Auf diese Weise lassen sich drei oder vier Nukleotide miteinander verknüpfen. Zu längeren Oligonukleotiden gelangt man, wenn man das 3'-Ende der Kette an eine feste Trägersubstanz bindet. Durch diese Immobilisierung werden die nachfolgenden Schritte vereinfacht. Insbesondere lassen sich die zeitaufwendigen Reinigungsschritte nach jedem Kondensationsschritt erheblich verkürzen. Mononukleotide, deren chemische Gruppen in geeigneter Weise blockiert sind, werden in der richtigen Reihenfolge zugegeben und Reagenzien, Ausgangsmaterialien sowie Nebenprodukte nach jedem Schritt durch Filtration wieder entfertn. Nach Beendigung der Synthese spaltet man das Desoxyoligonukleotid auf chemischem Weg von den blockierenden Gruppen, löst es durch Hydrolyse von dem Träger und reinigt es durch Elektrophorese oder Hochdruckflüssigkeitschromatographie (HPLC). Wenn man das Polymer, an dem das Desoxyribonukleotid befestigt ist, in einer Säule immobilisiert, dann lassen sich die Filtrationsschritte durch einen einfachen Waschvorgang ersetzen. Damit eröffnet sich die Möglichkeit, die Synthese zu automatisieren. Ein automatisches Gensynthesegerät besteht aus Behältern für die einzelnen Reagenzien, die über mikroprozessorgesteuerte Ventile dem immobilisierten und zudem chemisch geschützten Oligonukleotid in der richtigen Reihenfolge zugefügt und wieder von ihm entfernt werden.

Bakterien betreiben posttranslationale Proteinmodifikationen zur Umwandlung eines Proteins in die biologisch aktive Form:

  • Der hydrophobe Aminosäureschwanz an Humanproteinen, die durch die Zellmembran ausgeschleust werden, muß nachträglich abgespalten werden (z. B. Umwandlung von Präproinsulin[2] in Proinsulin[3]). Die hydrophoben Aminosäuren sind mit auf einem Eukaryontengen codiert.
  • Von vielen Humanproteinen muß zur Umwandlung in die aktivie Form ein Proteinstück abgespalten werden (z.

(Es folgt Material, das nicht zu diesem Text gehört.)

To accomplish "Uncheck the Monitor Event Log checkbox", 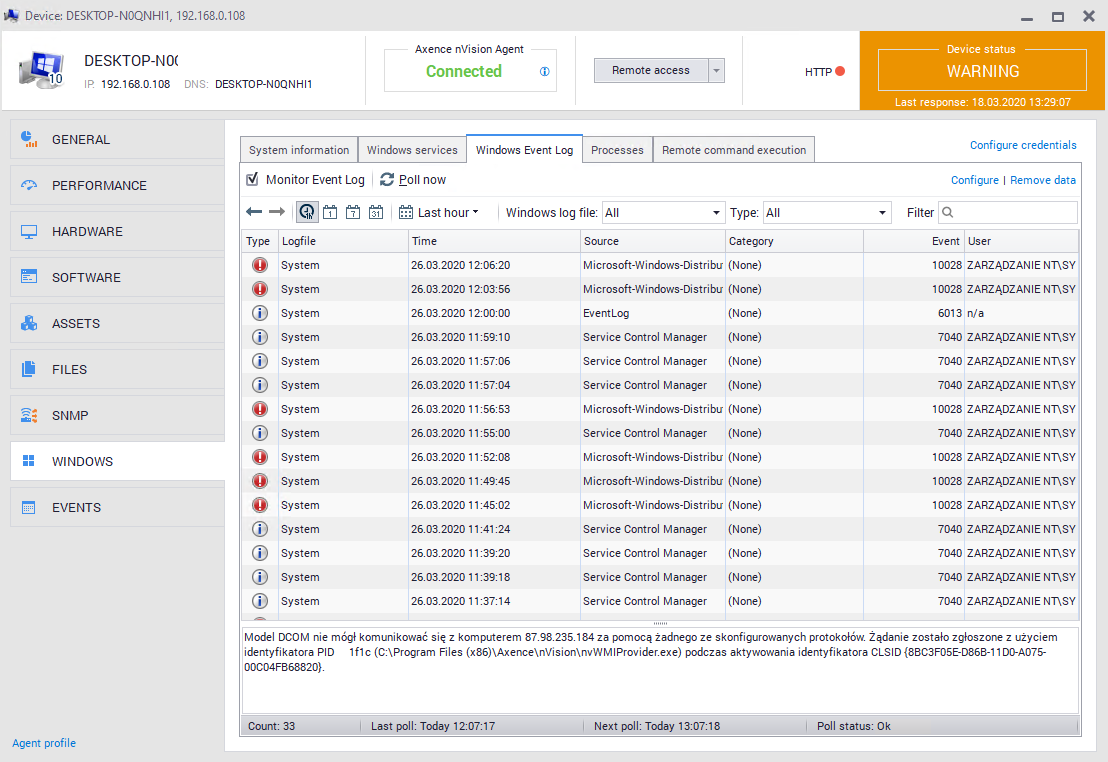I will click(253, 180).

B. wird Proinsulin durch Abspaltung zu Insulin und Pepsinogen durch Abspaltung zu Pepsin). Beispielsweise codiert das menschliche Gen das Präproinsulin. E. coli kann daraus nicht biologisch aktives Insulin bilden (Aktivierung müßte nachträglich chemisch oder enzymatisch geschehen). Daher werden die Basenabfolgen für die A- und die B-Kette von Insulin getrennt synthetisiert und getrennt in zwei verschiedenen E. coli-Stämmen kloniert. Eine E. coli-Sorte produziert dann die A-, die andere die B-Ketten. Nach Reinigung werden die Ketten zusammengegeben und bilden die entsprechenden Disulfidbrücken zwischen sich aus.